「最近、手足が冷える」「なんだか風邪を引きやすくなった」と感じることはありませんか? 冷え性を放置するとさまざまな健康リスクを招きます。今回は、日常生活で簡単に取り入れられる冷え対策を解説し、温かく健康的な体を目指すためのヒントについて愛晋会中江病院の中路幸之助先生にお伺いしました。

■冷え性が起こる原因

――冷えが引き起こす健康リスクについて教えてください。

冷えが引き起こす健康リスクは多くあり、主なものは以下のものがあげられます。

1つ目は、体温を低下させ、それにより免疫細胞の働きを減弱させ、風邪やインフルエンザ・新型コロナウイルスなどの感染症にかかりやすくなること。2つ目は、自律神経の乱れを引き起こし、血行が不良となり、冷えがさらに増悪するなど悪循環の原因になること。3つ目は、体温が低下すると代謝も低下し、糖尿病、脂質異常症などの生活習慣病のリスクが高まること。また抜け毛や肌のくすみの増加などの美容への影響が出てきます。最後は、膠原病、甲状腺機能低下症、がん、アレルギーなどの病気の症状や原因になります。そのほか、頭痛、腰痛、不眠、肩こり、情緒不安定、月経痛や月経前症候群(PMS)などの不調を引き起こすとされています。

*提供データ:*
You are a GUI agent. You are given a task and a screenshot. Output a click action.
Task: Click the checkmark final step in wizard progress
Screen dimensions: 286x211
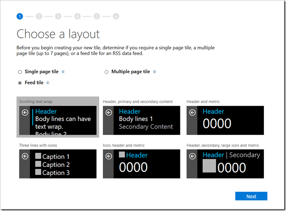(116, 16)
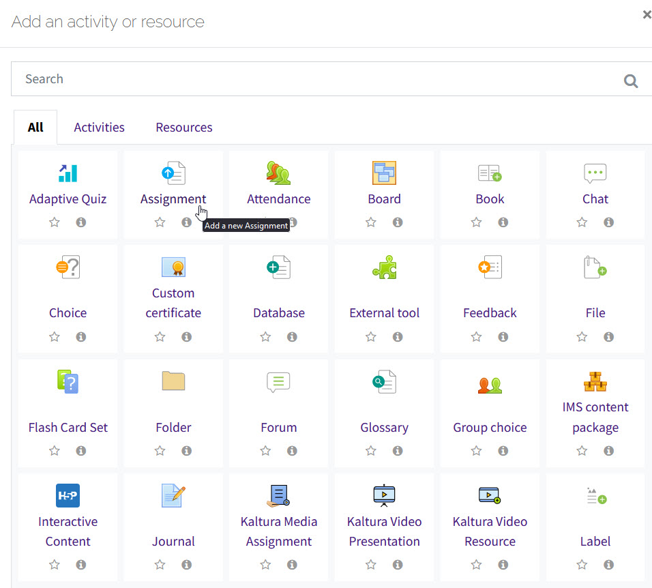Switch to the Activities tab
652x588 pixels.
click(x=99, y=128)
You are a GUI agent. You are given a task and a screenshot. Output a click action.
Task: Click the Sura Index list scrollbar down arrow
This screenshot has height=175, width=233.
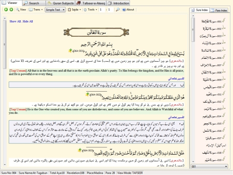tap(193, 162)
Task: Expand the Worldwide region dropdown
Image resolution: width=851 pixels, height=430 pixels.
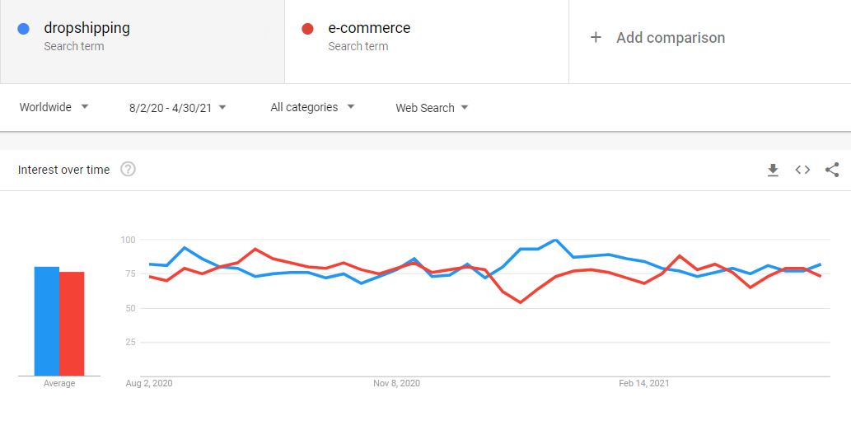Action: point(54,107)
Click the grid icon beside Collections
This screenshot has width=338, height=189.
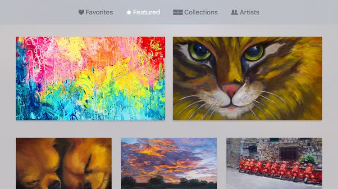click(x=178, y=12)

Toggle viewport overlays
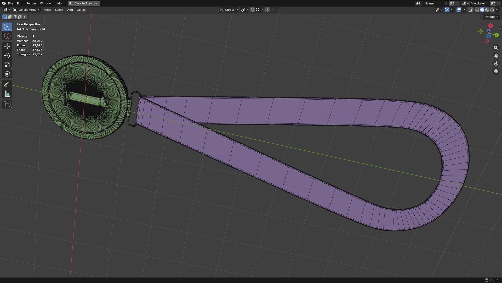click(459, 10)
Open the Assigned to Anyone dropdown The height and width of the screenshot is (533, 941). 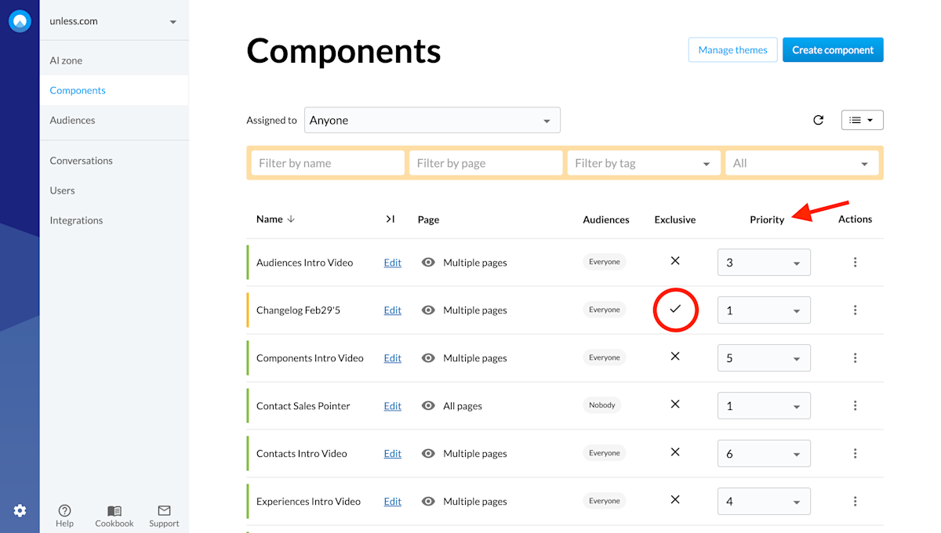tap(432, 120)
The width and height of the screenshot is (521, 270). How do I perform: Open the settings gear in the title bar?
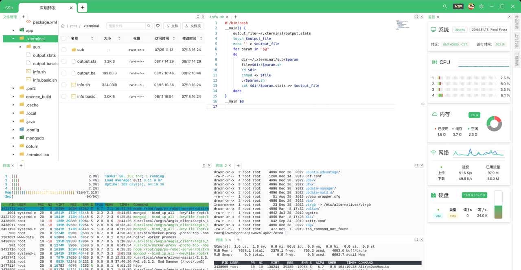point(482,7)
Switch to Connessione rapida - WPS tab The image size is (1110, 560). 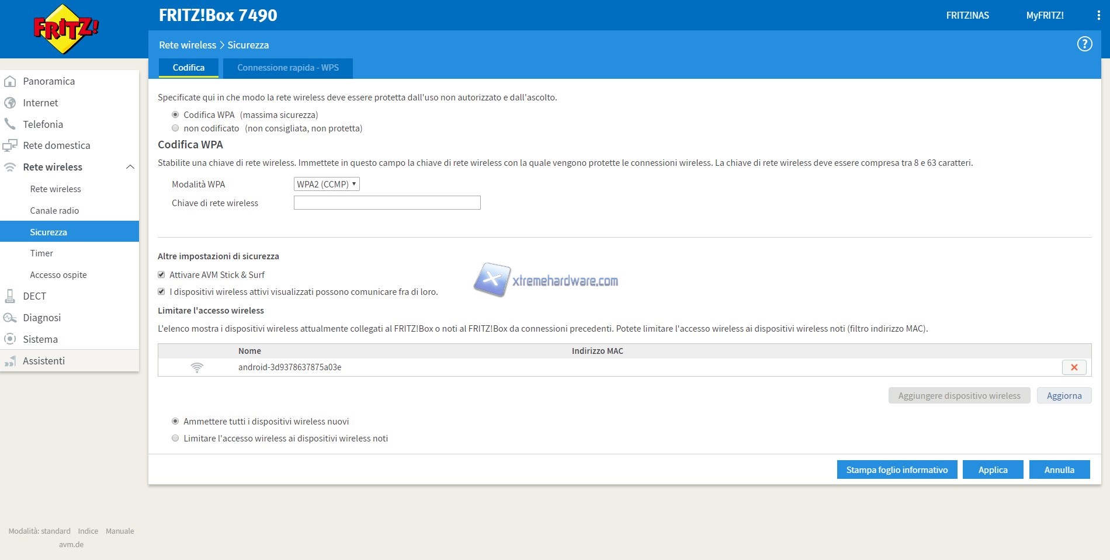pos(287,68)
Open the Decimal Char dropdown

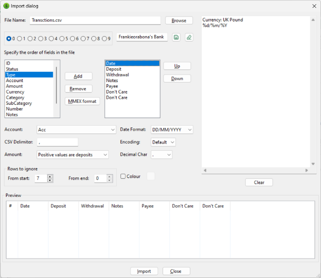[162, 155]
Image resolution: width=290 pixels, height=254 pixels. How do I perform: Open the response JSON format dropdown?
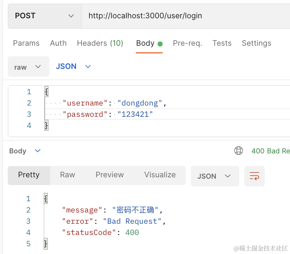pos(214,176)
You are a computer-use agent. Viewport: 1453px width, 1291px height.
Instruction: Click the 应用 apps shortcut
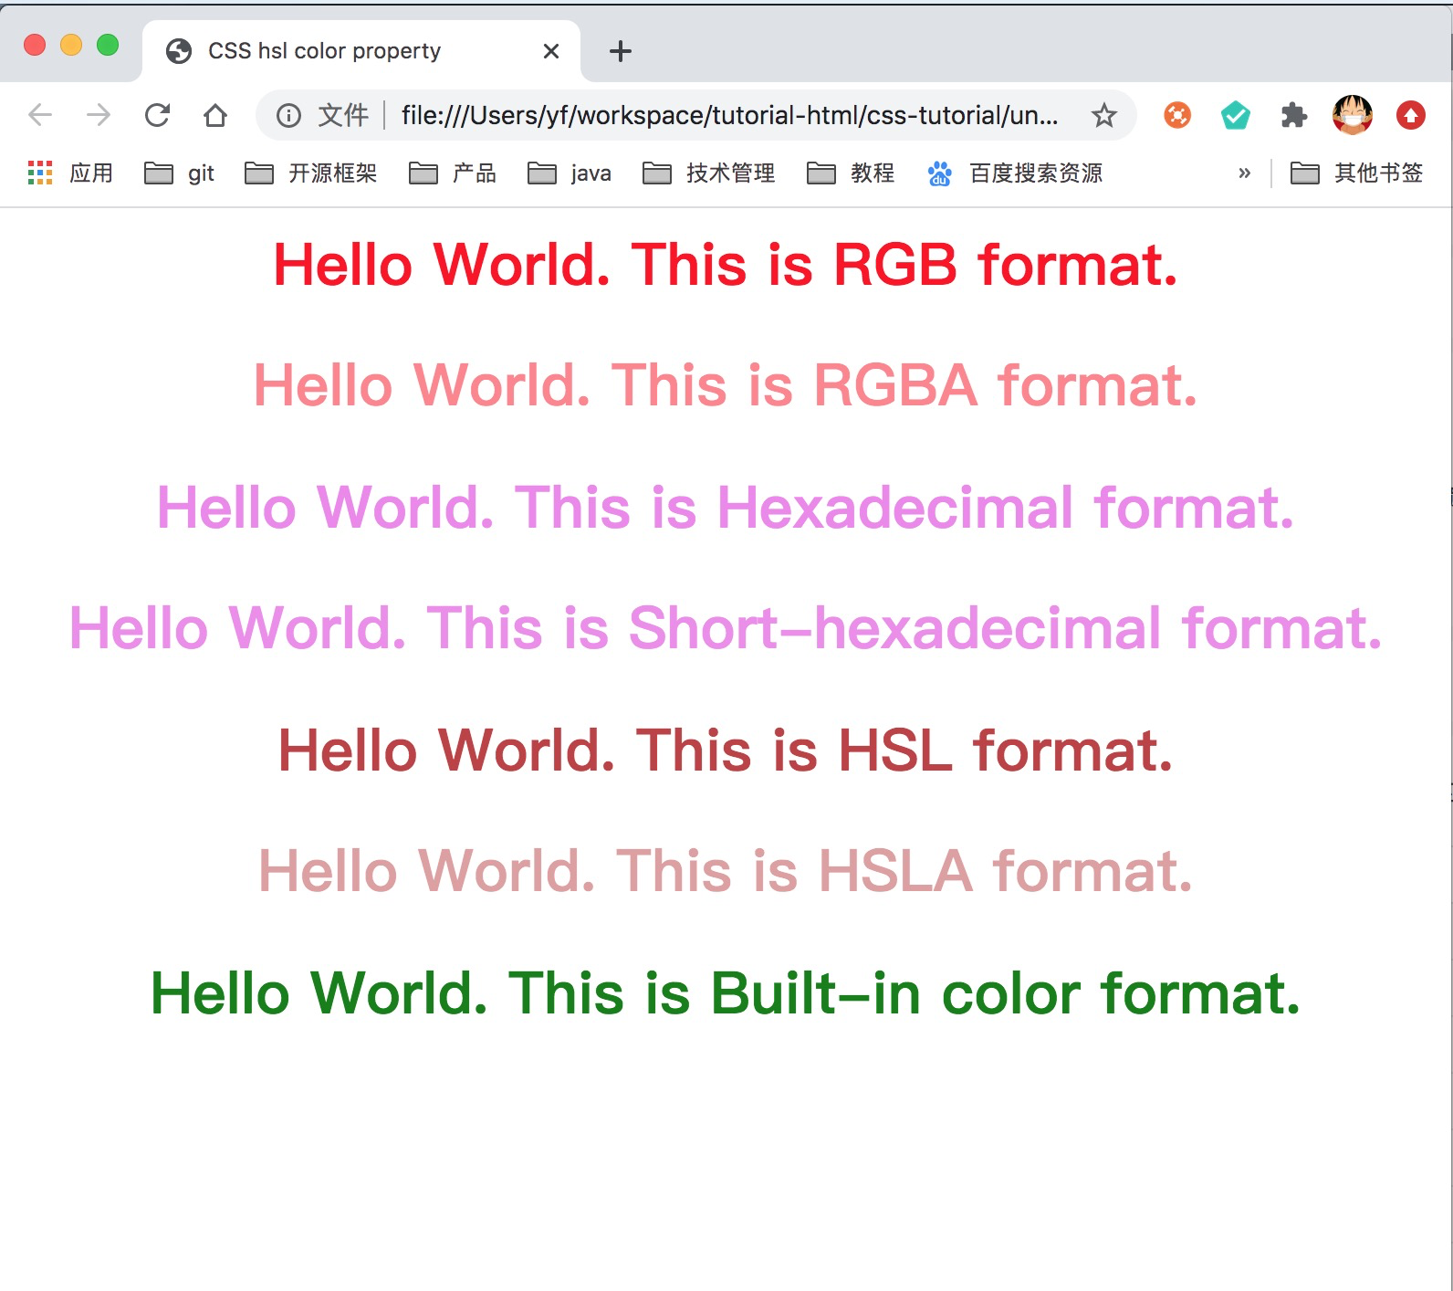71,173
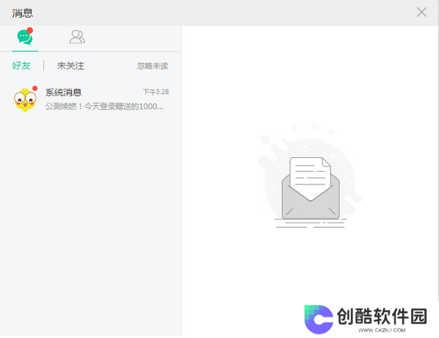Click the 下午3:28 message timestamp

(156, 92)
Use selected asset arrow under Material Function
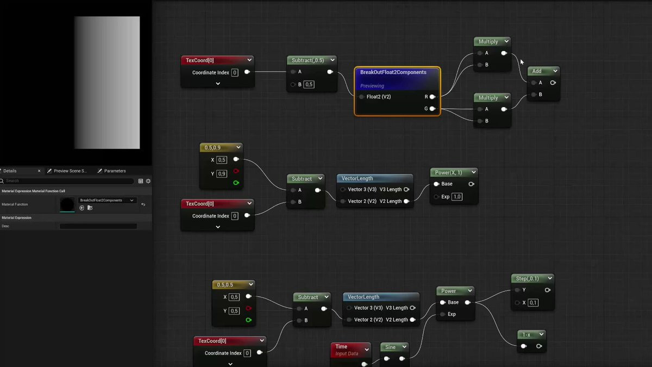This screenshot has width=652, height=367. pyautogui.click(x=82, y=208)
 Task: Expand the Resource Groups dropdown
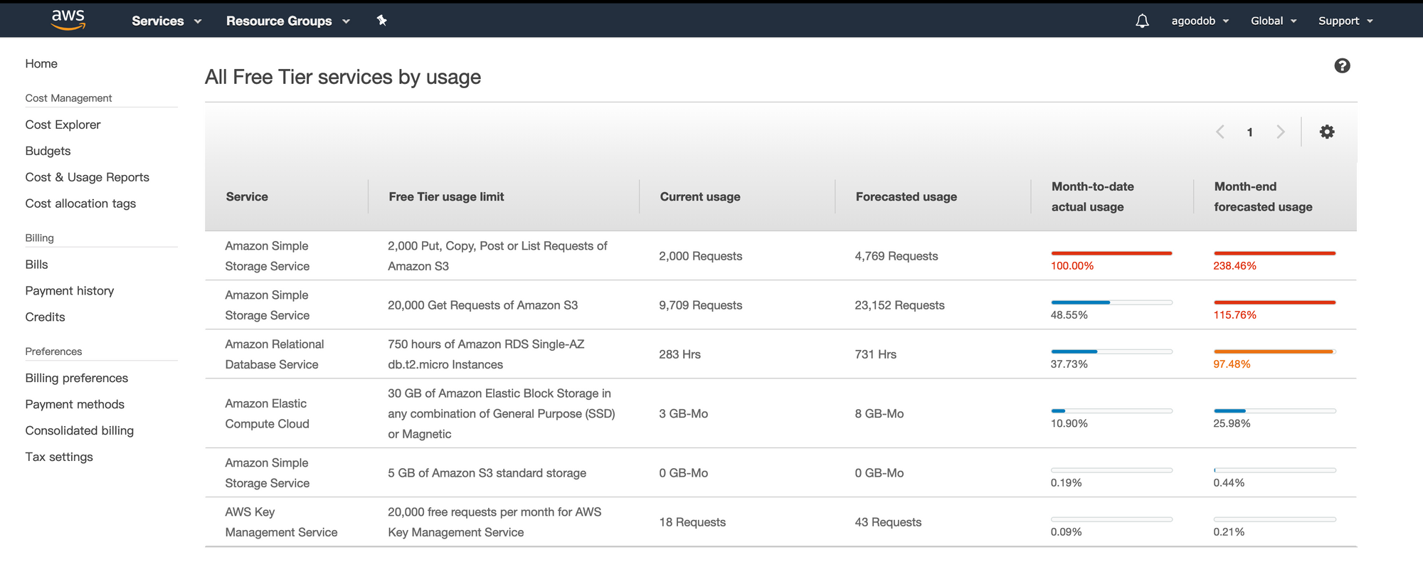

*練習問題:*
1. 冷え性の記事のうち、「冷えが引き起こす健康リスクは多くあり、主なものは以下のものがあげられます。」から「を引き起こすとされています。」までの部分を、両端も含めて原文のまま書き出しなさい。
2. 冷え性の記事の続きを、最後の文の次から書き継ぎなさい。

*各問の解答:*
1.
冷えが引き起こす健康リスクは多くあり、主なものは以下のものがあげられます。

1つ目は、体温を低下させ、それにより免疫細胞の働きを減弱させ、風邪やインフルエンザ・新型コロナウイルスなどの感染症にかかりやすくなること。2つ目は、自律神経の乱れを引き起こし、血行が不良となり、冷えがさらに増悪するなど悪循環の原因になること。3つ目は、体温が低下すると代謝も低下し、糖尿病、脂質異常症などの生活習慣病のリスクが高まること。また抜け毛や肌のくすみの増加などの美容への影響が出てきます。最後は、膠原病、甲状腺機能低下症、がん、アレルギーなどの病気の症状や原因になります。そのほか、頭痛、腰痛、不眠、肩こり、情緒不安定、月経痛や月経前症候群(PMS)などの不調を引き起こすとされています。

2.
――冷え性が起こる原因について教えてください。

体の冷えにより基礎代謝が低下するため、体温が低くなり、冷え性が起きやすくなります。女性の場合は、ホルモンバランスの変化、特に月経時や更年期のホルモン変動が冷え症を引き起こすこともあり、月経時の血液の不足や卵巣の機能の低下も冷えの原因となります。鉄分不足は特に生理のある女性で見られます。また、ダイエットなどが原因で鉄欠乏になり、冷え性や全身倦怠感を引き起こすこともあります。

さらに、姿勢の悪さ、長時間のデスクワークでの骨盤のゆがみなどが下半身の血行不良を引き起こしたり、ストレスや不安が原因で血行不良が起こり、冷え性を引き起こすことも。自律神経のバランスの乱れによって、血流が滞り全身に熱が送られなくなります。エアコンなどの季節に関係ない快適な室内環境も自律神経の乱れを引き起こし、冷え性の一因となります。そのほか、喫煙により血管が収縮しやすくなり、血行不良が起こり、冷え性の原因となります。

■冷えの対策方法は?

では、冷えを防ぐためにはどうしたらよいのでしょうか? 日常生活で出来る対策方法について聞いてみました。

規則正しい食生活を

食事の回数が毎日バラバラなど、不規則な食生活は冷えが増悪する原因となるため、規則正しい食生活を心がけたり、体を温める食べ物を積極的に摂取することが重要です。たとえば、生姜やニンニク、ネギ類、魚や肉類などが体を温める効果があります。甘い冷たいコーヒーなどの体を冷やす食べ物は摂りすぎに注意し、代わりに温かい飲み物や湯豆腐などを取り入れると良いでしょう。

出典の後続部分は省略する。